## WHAT YOU SHOULD DO
Only the lines from the one holding "You are a computer-use agent." to the end of the data should be echoed, exactly as they appear, minus the pictures.

Screenshot grounding data

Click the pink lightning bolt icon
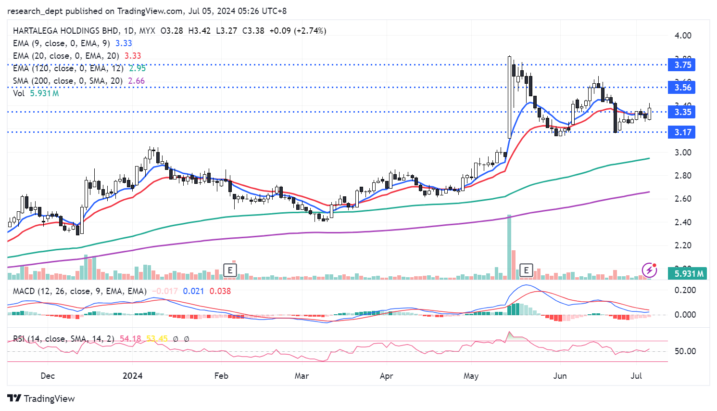The width and height of the screenshot is (717, 411). 649,270
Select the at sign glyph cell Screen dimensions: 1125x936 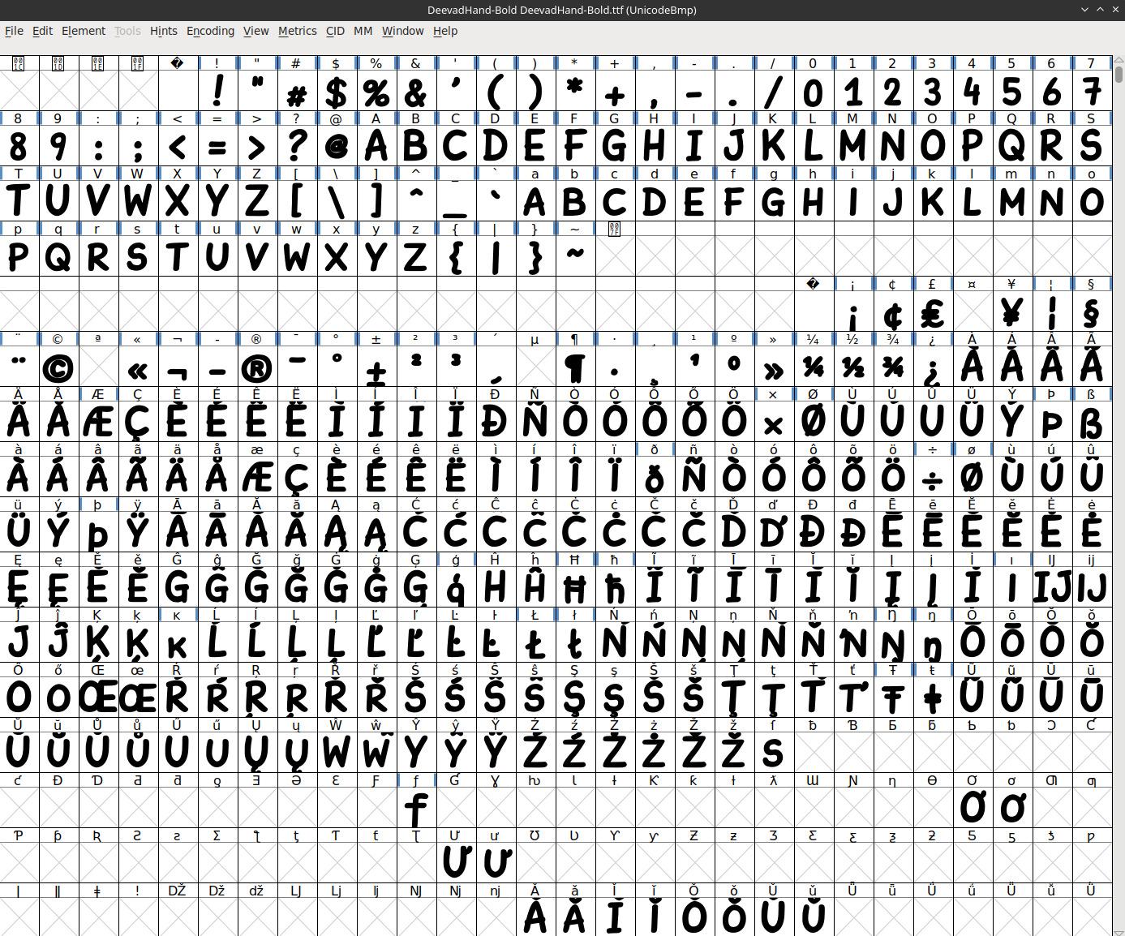(x=336, y=148)
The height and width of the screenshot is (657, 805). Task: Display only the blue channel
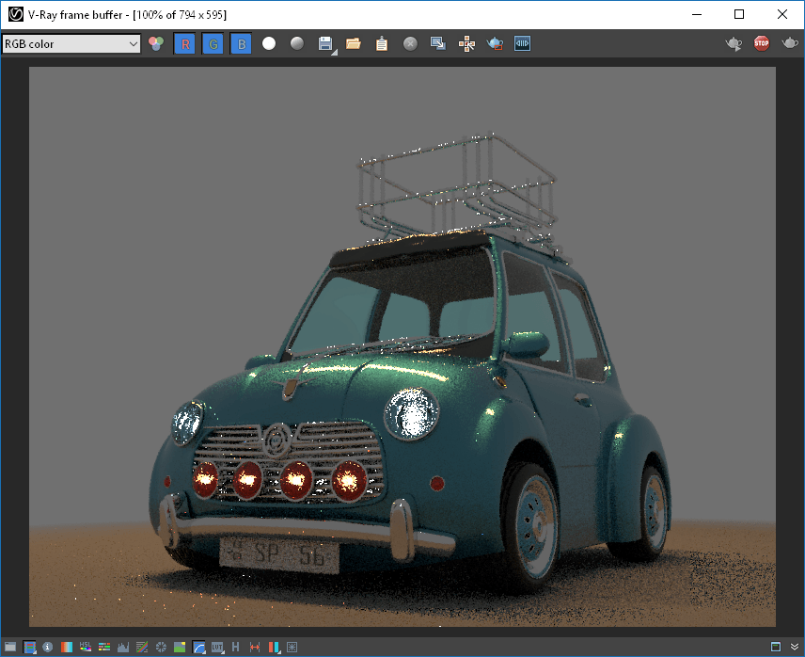(x=241, y=42)
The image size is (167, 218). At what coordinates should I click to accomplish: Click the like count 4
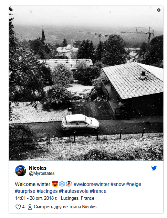(23, 207)
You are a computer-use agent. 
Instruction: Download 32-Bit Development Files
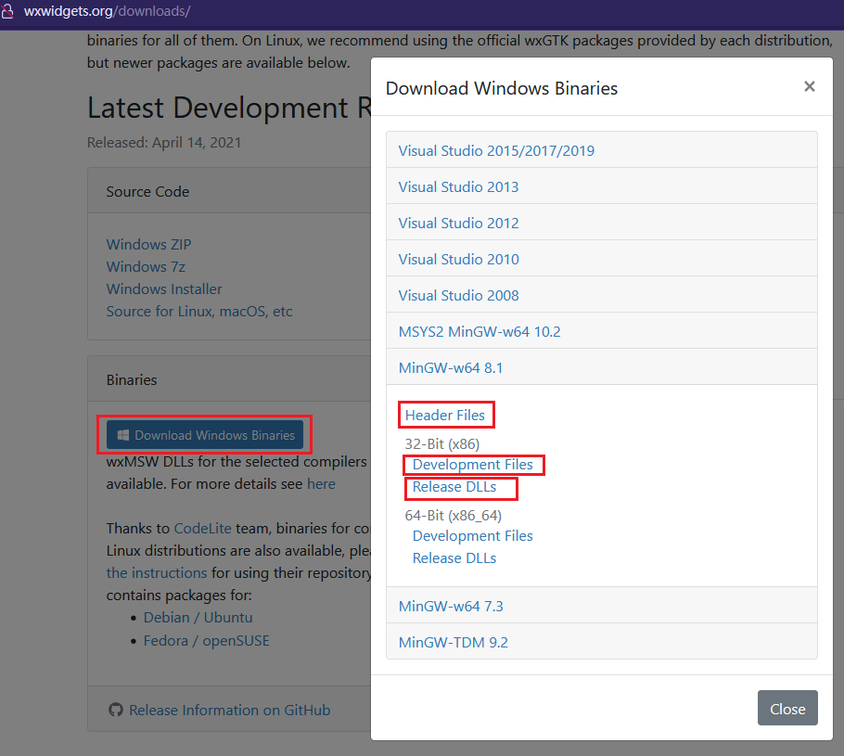click(473, 464)
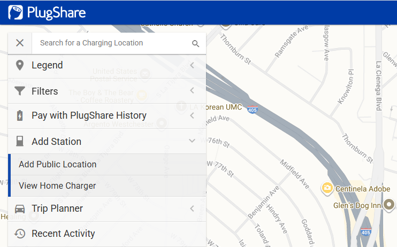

## RESPONSE AREA
You are a computer-use agent. 
Instruction: Download 32-Bit Development Files
click(473, 464)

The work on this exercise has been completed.